And while the total losses declined from 46 in 2017 to 21 in 2018, the frequency and cost of collision, grounding and fire incidents have increased in some locations for Asian based-ship owners and managers.

There were 425 collisions or contact incidents during the past 12 months, with the average cost of collision claims highest on containers vessels at $840,000. Overall, collision incidents are the second most frequent cause of claims in the region behind machinery breakdown/engine damage at 462 incidents.

Fire continue to be an issue with 34 reported incidents over four years, at a total cost to the region’s insurance sector of almost $50m.

“We have seen a rise in incidents involving car carriers, which are becoming more expensive. This is a major concern with fires on the Auto Banner in May 2018 and most recently the Sincerity Ace in January 2019,” Taberner said.

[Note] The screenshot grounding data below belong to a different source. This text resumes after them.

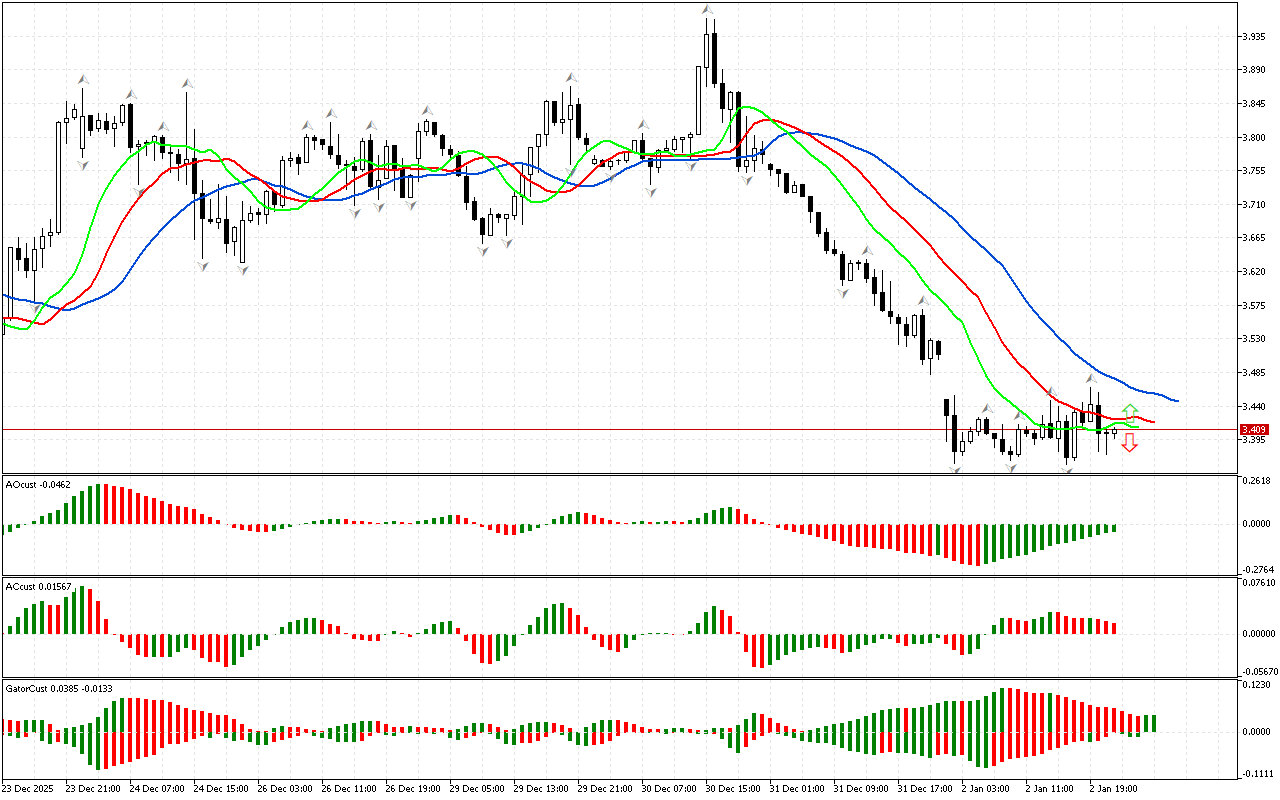Click the fractal arrow above the 3.485 candle high
The image size is (1280, 800).
[1091, 379]
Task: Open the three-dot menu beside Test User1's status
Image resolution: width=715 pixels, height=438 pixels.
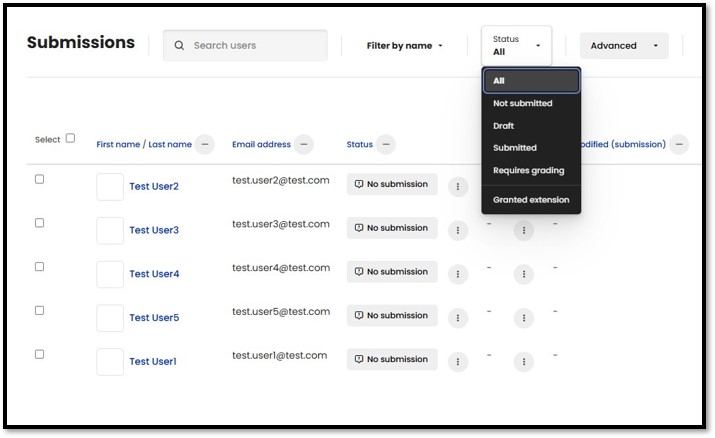Action: 458,362
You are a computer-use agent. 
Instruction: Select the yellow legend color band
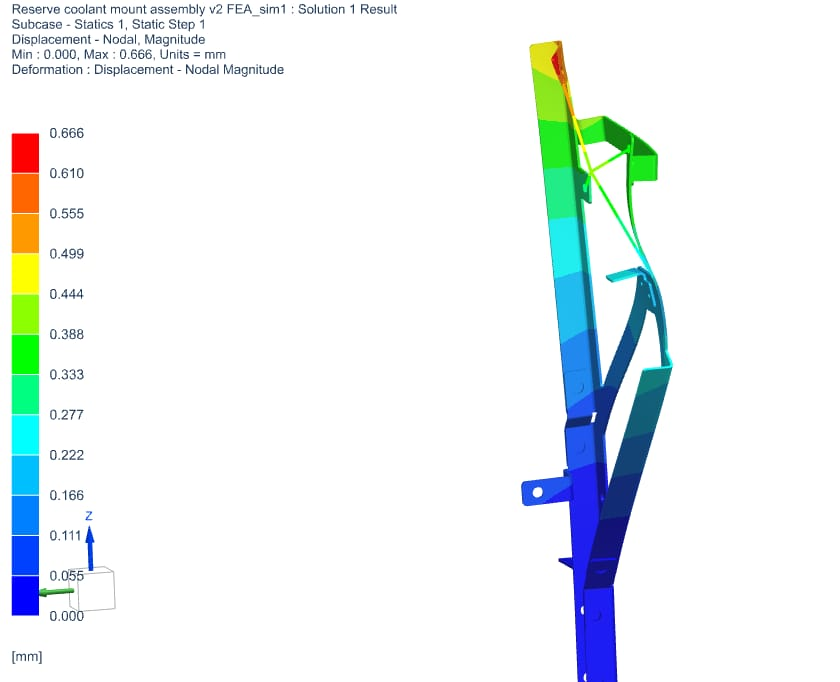pyautogui.click(x=25, y=274)
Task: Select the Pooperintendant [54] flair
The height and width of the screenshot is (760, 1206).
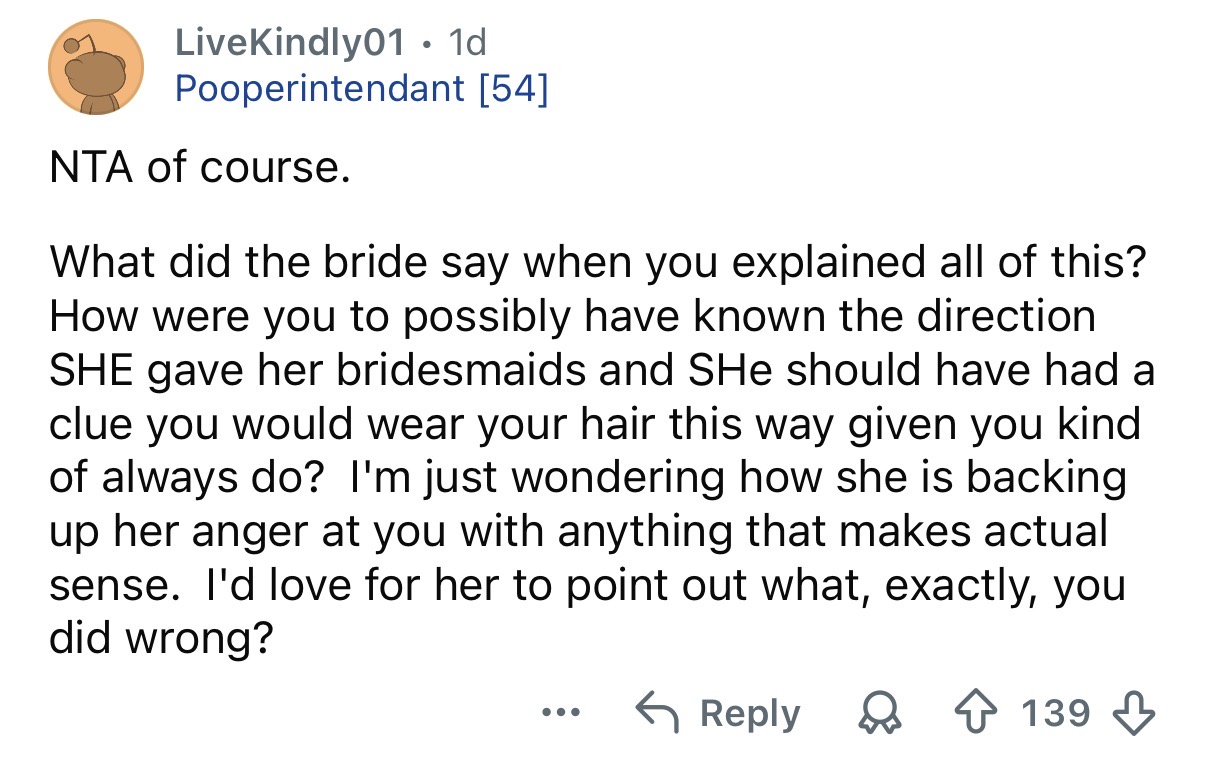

Read more: Unfinished business – a poor start to the year for marine safety

Globally, the loss trends are similar to Asia, with 46 large ships lost worldwide in 2018, down from 98 in the previous year.

Looking forward, the review said that the IMO 2020 regulation is likely to be a game-changer for the shipping industry, with wide ranging implications for cost, compliance and crew.

In addition, political risk has also heightened globally and increasingly poses a threat to shipping security, trade and supply chains through conflicts, territorial disputes, cyber-attacks, sanctions, piracy and even sabotage, as evidenced by recent attacks on oil tankers in the Middle East.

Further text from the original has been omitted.